A word-for-word copy of the records below is required.
--- Extracted entries ---
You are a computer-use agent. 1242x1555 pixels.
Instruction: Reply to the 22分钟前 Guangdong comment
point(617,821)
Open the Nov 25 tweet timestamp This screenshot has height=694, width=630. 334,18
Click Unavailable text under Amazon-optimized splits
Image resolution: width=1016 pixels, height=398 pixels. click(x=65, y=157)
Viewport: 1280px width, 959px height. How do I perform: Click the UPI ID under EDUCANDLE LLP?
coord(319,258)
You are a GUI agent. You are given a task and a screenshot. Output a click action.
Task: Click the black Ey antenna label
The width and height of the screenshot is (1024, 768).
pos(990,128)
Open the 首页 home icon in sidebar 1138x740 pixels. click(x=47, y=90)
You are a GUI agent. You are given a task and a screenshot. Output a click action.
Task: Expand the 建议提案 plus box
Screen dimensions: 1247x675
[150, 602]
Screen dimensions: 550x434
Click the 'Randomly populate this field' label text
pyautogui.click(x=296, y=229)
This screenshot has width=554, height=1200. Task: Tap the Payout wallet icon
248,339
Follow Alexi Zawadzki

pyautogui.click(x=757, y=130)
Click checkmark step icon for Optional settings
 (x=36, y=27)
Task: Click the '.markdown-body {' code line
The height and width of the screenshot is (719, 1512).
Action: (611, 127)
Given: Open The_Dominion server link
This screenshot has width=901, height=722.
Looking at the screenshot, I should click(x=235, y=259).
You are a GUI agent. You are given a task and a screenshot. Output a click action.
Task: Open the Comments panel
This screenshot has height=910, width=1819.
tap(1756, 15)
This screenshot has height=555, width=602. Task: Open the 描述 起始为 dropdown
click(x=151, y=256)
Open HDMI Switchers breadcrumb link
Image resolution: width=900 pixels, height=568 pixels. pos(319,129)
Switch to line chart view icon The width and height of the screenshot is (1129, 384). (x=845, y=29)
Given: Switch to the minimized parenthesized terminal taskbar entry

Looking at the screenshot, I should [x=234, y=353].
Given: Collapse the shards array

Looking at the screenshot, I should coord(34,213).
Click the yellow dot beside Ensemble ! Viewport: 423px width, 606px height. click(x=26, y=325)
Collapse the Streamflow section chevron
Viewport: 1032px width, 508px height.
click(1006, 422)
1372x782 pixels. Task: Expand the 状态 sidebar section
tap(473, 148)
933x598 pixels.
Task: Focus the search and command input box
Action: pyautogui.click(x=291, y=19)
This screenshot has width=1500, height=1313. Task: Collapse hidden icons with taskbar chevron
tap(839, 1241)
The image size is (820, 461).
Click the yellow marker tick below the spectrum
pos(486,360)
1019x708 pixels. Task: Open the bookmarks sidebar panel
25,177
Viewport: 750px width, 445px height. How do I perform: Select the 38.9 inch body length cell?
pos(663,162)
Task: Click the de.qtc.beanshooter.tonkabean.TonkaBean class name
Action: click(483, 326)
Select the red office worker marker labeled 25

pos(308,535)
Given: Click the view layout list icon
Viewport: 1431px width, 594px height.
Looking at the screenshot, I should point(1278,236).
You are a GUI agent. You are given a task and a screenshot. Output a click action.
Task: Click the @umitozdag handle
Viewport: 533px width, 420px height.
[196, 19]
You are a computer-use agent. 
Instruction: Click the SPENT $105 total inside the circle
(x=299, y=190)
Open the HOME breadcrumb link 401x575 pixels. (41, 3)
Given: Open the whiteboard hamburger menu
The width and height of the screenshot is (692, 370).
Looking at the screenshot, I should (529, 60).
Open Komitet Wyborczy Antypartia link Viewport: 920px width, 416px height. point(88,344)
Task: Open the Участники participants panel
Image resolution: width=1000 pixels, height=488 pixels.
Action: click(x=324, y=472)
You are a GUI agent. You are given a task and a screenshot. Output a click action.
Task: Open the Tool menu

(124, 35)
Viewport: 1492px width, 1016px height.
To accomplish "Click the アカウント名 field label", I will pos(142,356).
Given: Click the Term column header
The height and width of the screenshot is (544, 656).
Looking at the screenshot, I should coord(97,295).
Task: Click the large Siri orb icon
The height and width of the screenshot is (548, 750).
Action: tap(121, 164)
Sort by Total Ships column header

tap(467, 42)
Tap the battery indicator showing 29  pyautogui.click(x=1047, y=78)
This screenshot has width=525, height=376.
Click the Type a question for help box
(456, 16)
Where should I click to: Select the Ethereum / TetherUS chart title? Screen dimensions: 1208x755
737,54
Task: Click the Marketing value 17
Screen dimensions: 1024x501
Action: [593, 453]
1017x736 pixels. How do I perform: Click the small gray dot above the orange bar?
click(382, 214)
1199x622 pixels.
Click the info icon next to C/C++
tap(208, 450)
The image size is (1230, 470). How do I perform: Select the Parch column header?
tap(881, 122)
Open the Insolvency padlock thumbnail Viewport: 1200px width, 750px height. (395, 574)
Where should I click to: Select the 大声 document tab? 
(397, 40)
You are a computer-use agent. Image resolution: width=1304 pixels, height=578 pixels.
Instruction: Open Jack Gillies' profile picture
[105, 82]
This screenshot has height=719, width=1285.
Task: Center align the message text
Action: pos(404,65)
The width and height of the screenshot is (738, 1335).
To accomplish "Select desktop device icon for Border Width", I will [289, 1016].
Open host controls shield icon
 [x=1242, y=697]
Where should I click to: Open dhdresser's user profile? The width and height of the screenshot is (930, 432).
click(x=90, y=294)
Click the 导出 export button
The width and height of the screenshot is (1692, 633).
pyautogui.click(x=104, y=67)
---
**Exercise output**
You are a computer-use agent. 1242x1555 pixels.
Instruction: Reply to the 22分钟前 Guangdong comment
point(617,821)
Open the Nov 25 tweet timestamp This screenshot has height=694, width=630. 334,18
Click Unavailable text under Amazon-optimized splits
Image resolution: width=1016 pixels, height=398 pixels. click(x=65, y=157)
Viewport: 1280px width, 959px height. How do I perform: Click the UPI ID under EDUCANDLE LLP?
coord(319,258)
You are a GUI agent. You are given a task and a screenshot. Output a click action.
Task: Click the black Ey antenna label
The width and height of the screenshot is (1024, 768).
pos(990,128)
Open the 首页 home icon in sidebar 1138x740 pixels. click(x=47, y=90)
You are a GUI agent. You are given a task and a screenshot. Output a click action.
Task: Expand the 建议提案 plus box
Screen dimensions: 1247x675
[150, 602]
Screen dimensions: 550x434
Click the 'Randomly populate this field' label text
pyautogui.click(x=296, y=229)
This screenshot has width=554, height=1200. Task: Tap the Payout wallet icon
248,339
Follow Alexi Zawadzki

pyautogui.click(x=757, y=130)
Click checkmark step icon for Optional settings
 (x=36, y=27)
Task: Click the '.markdown-body {' code line
The height and width of the screenshot is (719, 1512).
Action: (611, 127)
Given: Open The_Dominion server link
This screenshot has width=901, height=722.
Looking at the screenshot, I should click(x=235, y=259).
You are a GUI agent. You are given a task and a screenshot. Output a click action.
Task: Open the Comments panel
This screenshot has height=910, width=1819.
tap(1756, 15)
This screenshot has height=555, width=602. Task: Open the 描述 起始为 dropdown
click(x=151, y=256)
Open HDMI Switchers breadcrumb link
Image resolution: width=900 pixels, height=568 pixels. pos(319,129)
Switch to line chart view icon The width and height of the screenshot is (1129, 384). (x=845, y=29)
Given: Switch to the minimized parenthesized terminal taskbar entry

Looking at the screenshot, I should [x=234, y=353].
Given: Collapse the shards array

Looking at the screenshot, I should coord(34,213).
Click the yellow dot beside Ensemble ! Viewport: 423px width, 606px height. click(x=26, y=325)
Collapse the Streamflow section chevron
Viewport: 1032px width, 508px height.
click(1006, 422)
1372x782 pixels. Task: Expand the 状态 sidebar section
tap(473, 148)
933x598 pixels.
Task: Focus the search and command input box
Action: pyautogui.click(x=291, y=19)
This screenshot has width=1500, height=1313. Task: Collapse hidden icons with taskbar chevron
tap(839, 1241)
The image size is (820, 461).
Click the yellow marker tick below the spectrum
pos(486,360)
1019x708 pixels. Task: Open the bookmarks sidebar panel
25,177
Viewport: 750px width, 445px height. How do I perform: Select the 38.9 inch body length cell?
pos(663,162)
Task: Click the de.qtc.beanshooter.tonkabean.TonkaBean class name
Action: click(483, 326)
Select the red office worker marker labeled 25

pos(308,535)
Given: Click the view layout list icon
Viewport: 1431px width, 594px height.
Looking at the screenshot, I should point(1278,236).
You are a GUI agent. You are given a task and a screenshot. Output a click action.
Task: Click the @umitozdag handle
Viewport: 533px width, 420px height.
[196, 19]
You are a computer-use agent. 
Instruction: Click the SPENT $105 total inside the circle
(x=299, y=190)
Open the HOME breadcrumb link 401x575 pixels. (41, 3)
Given: Open the whiteboard hamburger menu
The width and height of the screenshot is (692, 370).
Looking at the screenshot, I should (529, 60).
Open Komitet Wyborczy Antypartia link Viewport: 920px width, 416px height. point(88,344)
Task: Open the Участники participants panel
Image resolution: width=1000 pixels, height=488 pixels.
Action: click(x=324, y=472)
You are a GUI agent. You are given a task and a screenshot. Output a click action.
Task: Open the Tool menu

(124, 35)
Viewport: 1492px width, 1016px height.
To accomplish "Click the アカウント名 field label", I will pos(142,356).
Given: Click the Term column header
The height and width of the screenshot is (544, 656).
Looking at the screenshot, I should coord(97,295).
Task: Click the large Siri orb icon
The height and width of the screenshot is (548, 750).
Action: tap(121, 164)
Sort by Total Ships column header

tap(467, 42)
Tap the battery indicator showing 29  pyautogui.click(x=1047, y=78)
This screenshot has width=525, height=376.
Click the Type a question for help box
(456, 16)
Where should I click to: Select the Ethereum / TetherUS chart title? Screen dimensions: 1208x755
737,54
Task: Click the Marketing value 17
Screen dimensions: 1024x501
Action: [593, 453]
1017x736 pixels. How do I perform: Click the small gray dot above the orange bar?
click(382, 214)
1199x622 pixels.
Click the info icon next to C/C++
tap(208, 450)
The image size is (1230, 470). How do I perform: Select the Parch column header?
tap(881, 122)
Open the Insolvency padlock thumbnail Viewport: 1200px width, 750px height. (395, 574)
Where should I click to: Select the 大声 document tab? 
(397, 40)
You are a computer-use agent. Image resolution: width=1304 pixels, height=578 pixels.
Instruction: Open Jack Gillies' profile picture
[105, 82]
This screenshot has height=719, width=1285.
Task: Center align the message text
Action: pos(404,65)
The width and height of the screenshot is (738, 1335).
To accomplish "Select desktop device icon for Border Width", I will [289, 1016].
Open host controls shield icon
 [x=1242, y=697]
Where should I click to: Open dhdresser's user profile? The width and height of the screenshot is (930, 432).
click(x=90, y=294)
Click the 导出 export button
The width and height of the screenshot is (1692, 633).
pyautogui.click(x=104, y=67)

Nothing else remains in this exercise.